If we as an industry don't trust/value the stated experience of others, why do we continue to ask for it? Maybe tech companies should just stop accepting resumes then?



The failure rate on fizzbuzz is spectacular. That's why; far too many resume/CVs are full of nonsense. It's not always the candidate's fault, either. When doing technical interviews for contractors, I've gotten into the habit of giving the candidates the version of their CV passed to me by their agencies to check; a good percentage of candidates horrified to see what had been claimed by the employment agency on their behalf.


There's various levels of bullshit, of incremental bullshitness

a) I won't believe you got your PHD legitimately, do fizzbuzz for me.

b) You're faking both your diploma and your 4 year experience at Megacorp, prove me wrong via fizzbuzz.

c) Alright your credentials check out, do this entirely unrelated to the job assignment to prove that you have what it takes to do the job.

d) Alright you aced your assignment which despite being entirely unrelated to the actual job, domain and language, convinces us you got what it takes. Now, tell me an example of when you resolved a conflict with a colleague and how you did it...


We had a surprise at my company. The candidate had a masters degree and 2 years experience in a known software company.

We relied too much on the resume and mostly talked during the one hour interview. After hiring the person turned out that our new employee would have had serious issues with FizzBuzz. Maybe even looping through arrays...

When we interview people know we test for basics, regardless of their resume.


I'd consider the interviewer as much of a problem as the hire in this case. Talking to someone for an hour and not being able to figure out if they could write basic code? Hiring someone based on their background and not doing a background check (after getting their approval ofcourse)?


How do you find out if they can write basic code without asking them to write some code?

If you talk about past projects, they talk about architecture and project management.
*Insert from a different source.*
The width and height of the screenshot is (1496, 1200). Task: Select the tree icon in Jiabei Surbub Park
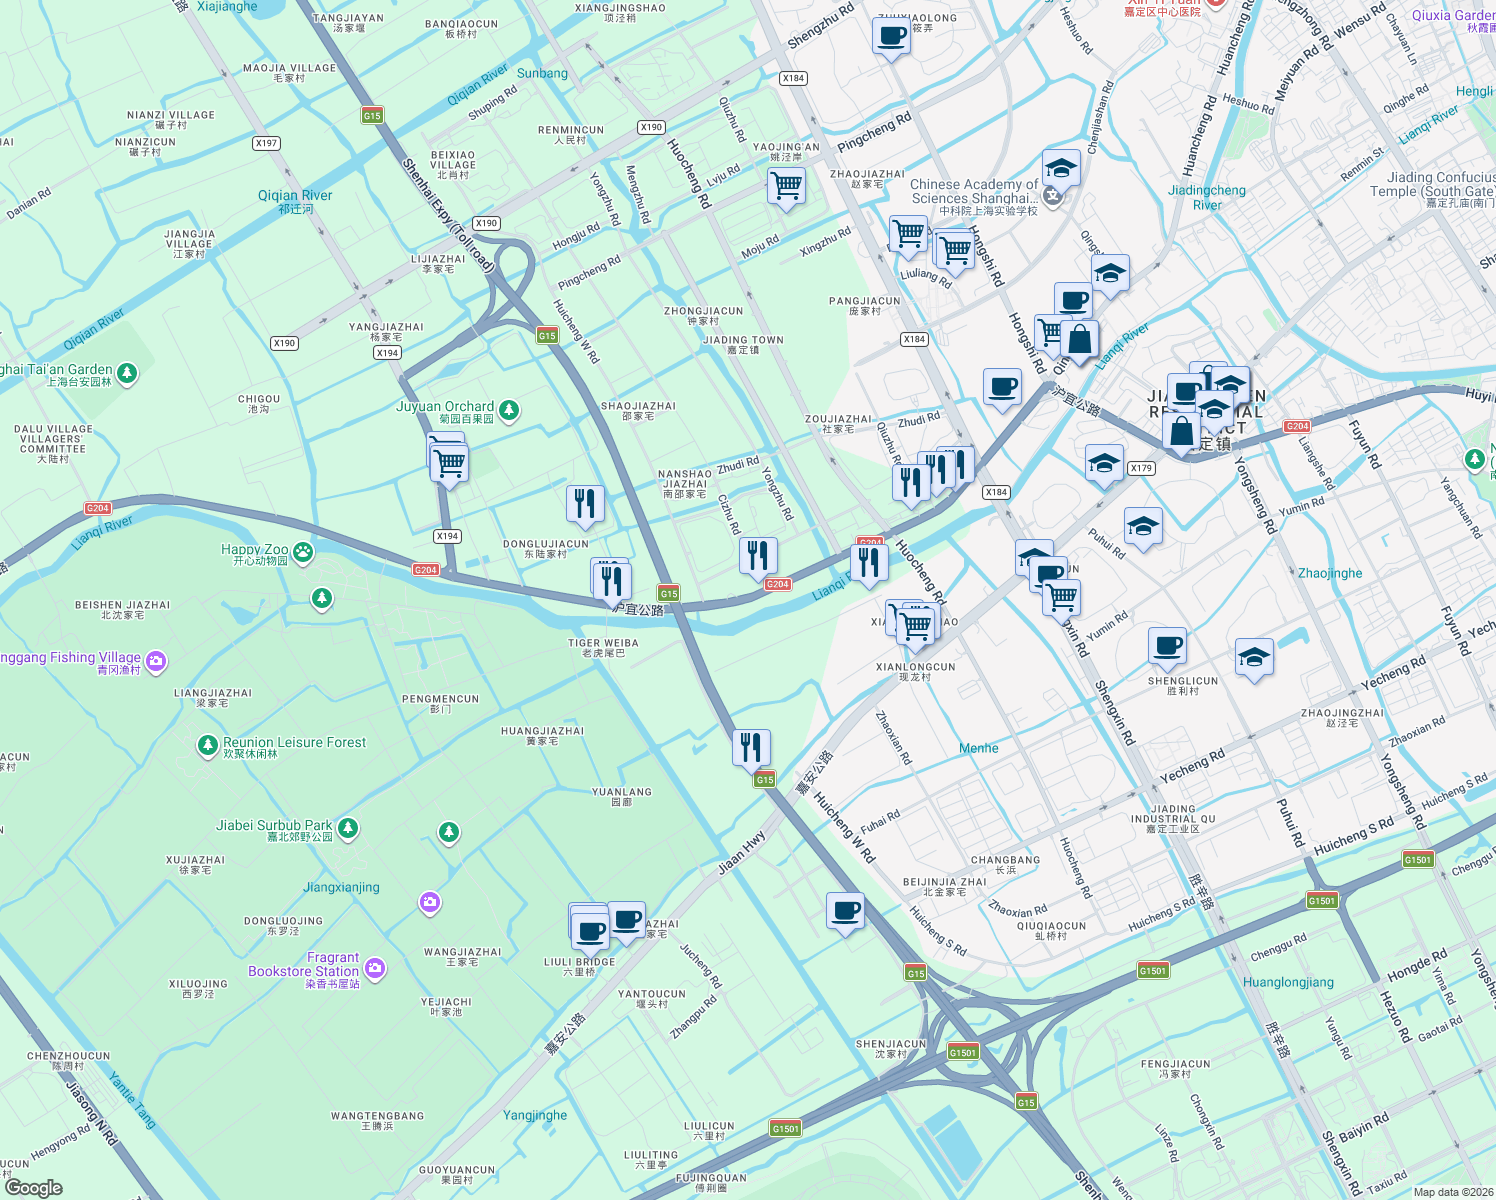pos(346,826)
If you ask about code they have written, they say it's all proprietary.


Ask them to think up a way to implement a function to do X. Keep X simple, simplify further until you find common ground. Any other ways to implement? Tradeoffs? What about under this or that constraint?

Ask about some peculiarities of their favorite languages.

Have them describe a recent difficult bug (very insightful - in their description's wording, the scope of the bug itself, steps taken to solve, etc. - but could be 'proprietary').


At smaller companies who have trouble attracting better talent, avoiding technical questions is a (flawed) way of showing deference to the prime candidate. It's a way for the company to say, you are special to us and we respect you so much you don't have to do tricks for us.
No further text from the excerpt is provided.